My summer at the Cinema: Predisposition

  • Posted by
  • on May 7, 2009
  • Filed in: Film

So here’s the thing, cialis sale last weekend, two movies came out, pretty darned close on my estimate for X-men, though I was totally wrong on Ghost’s. I noticed something, having seen both of them last weekend, going into it, I thought I would probably like X-men, didn’t think it would be anything special though. I was right. Thought I would dig Ghost’s of Girlfriends Past, and I did. I’m not sure I know how to go to the movies and be taken back anymore, though I did think Observe and Report was a trainwreck, and for the most part not funny at all, didn’t see that one coming at all.

So this weekend. Star Trek is coming out, and I genuinely couldn’t care any less about this. Let’s see, from the creators of lost ? No thank you. Hmmm from the director of Mission Unwatchable 3. No thank you. From the producer of cloverfield ? What do I look like an idiot ? This movie can’t be good, and I will step on any trekkies toes who wants to rumble over it. What a mess. That being said.
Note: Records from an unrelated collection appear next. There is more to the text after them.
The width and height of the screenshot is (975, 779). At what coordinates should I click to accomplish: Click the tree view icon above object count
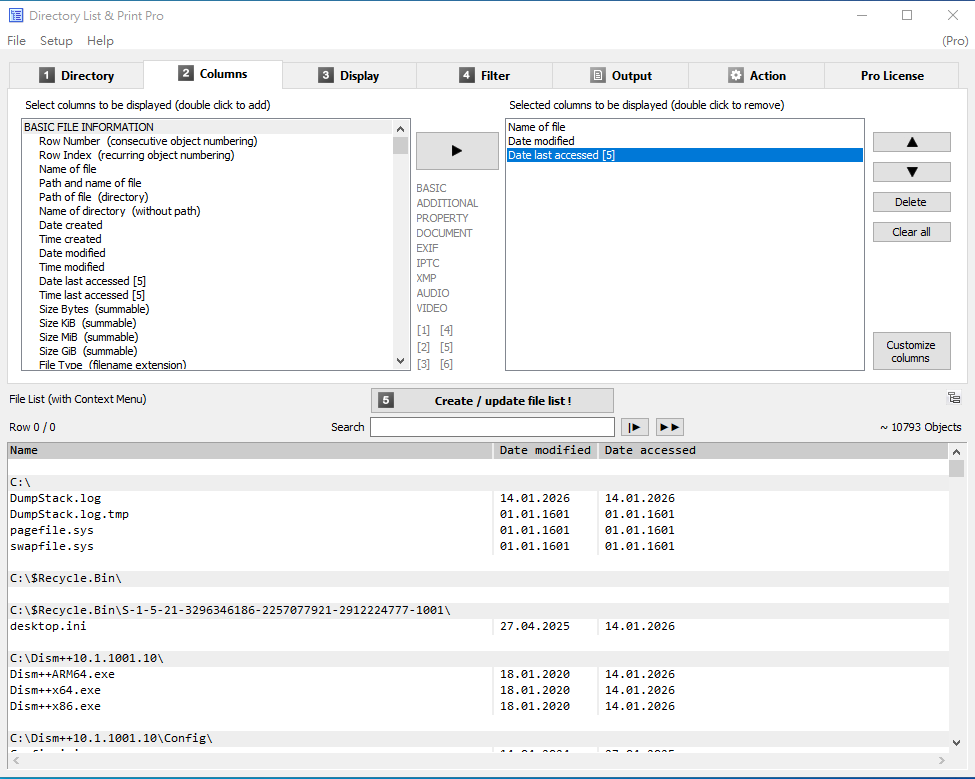[954, 398]
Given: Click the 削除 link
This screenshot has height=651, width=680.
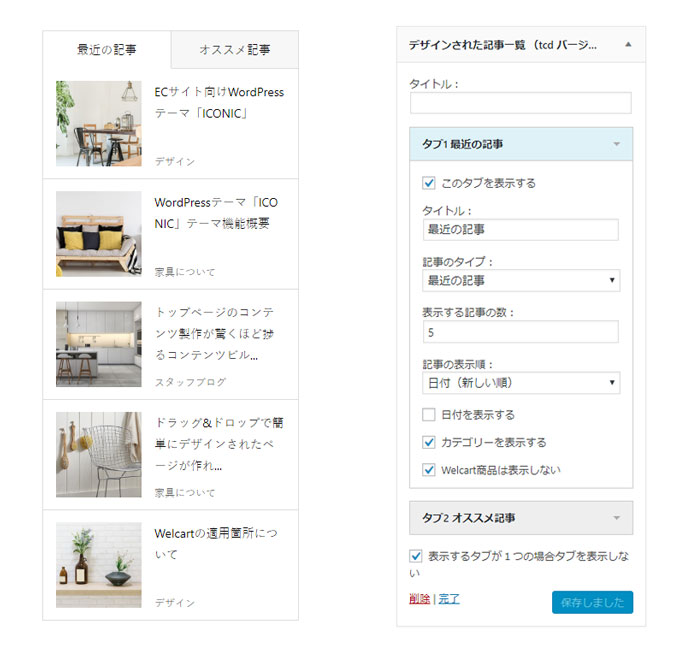Looking at the screenshot, I should click(x=419, y=598).
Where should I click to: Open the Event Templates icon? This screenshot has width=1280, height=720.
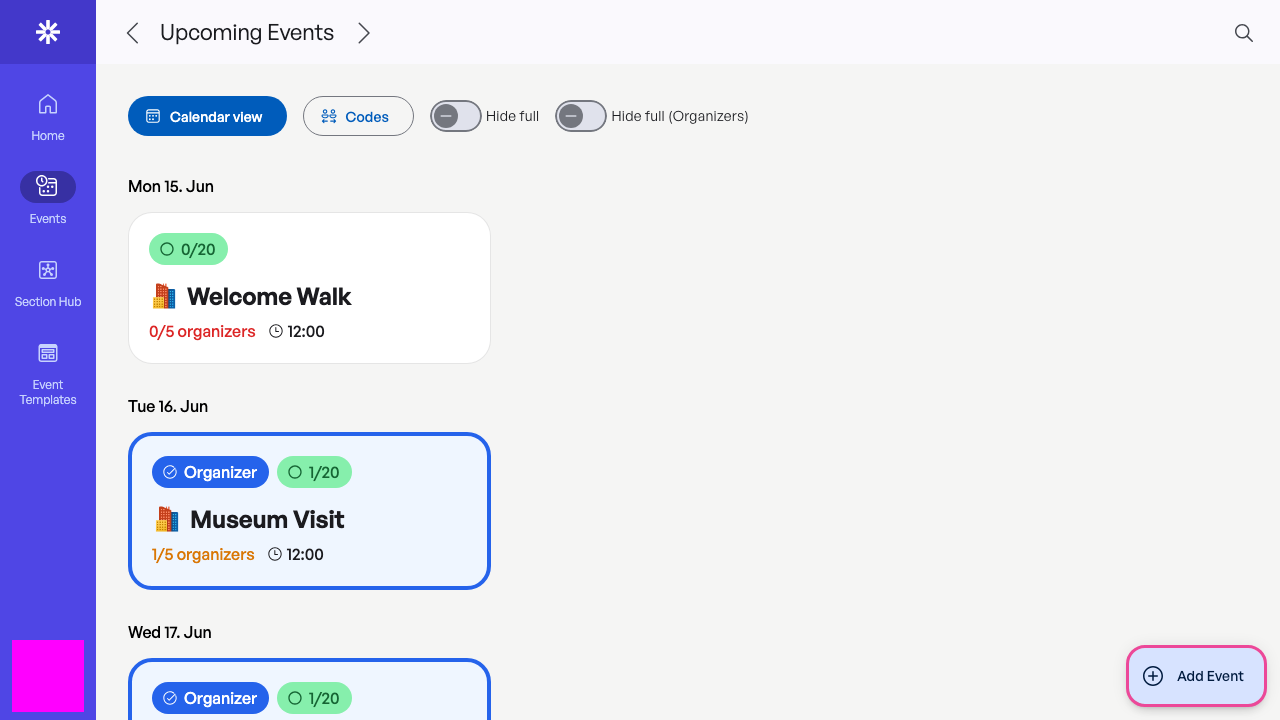tap(48, 353)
Its probably gonna be another 80 million dollar weekend starring Star Trek.

So Im sure Im not gonna like that one, and have nothing more to say on the matter, I do however wanna make sure to give credit where credit is due, and do my due diligence as a film goer to make sure everyone out there has seen, and fallen in love with, the preview for “Funny People” the new comedy epic from Judd Apatow, its about trying to live life to the fullest (Which is of course hard), and the “one that got away” (which is of course even harder), so press play, lean back, and dive into a comedic pool of bliss.

July 31st baby, Ill be there, then probably again on August 4th or so, just for ya know, the giggles.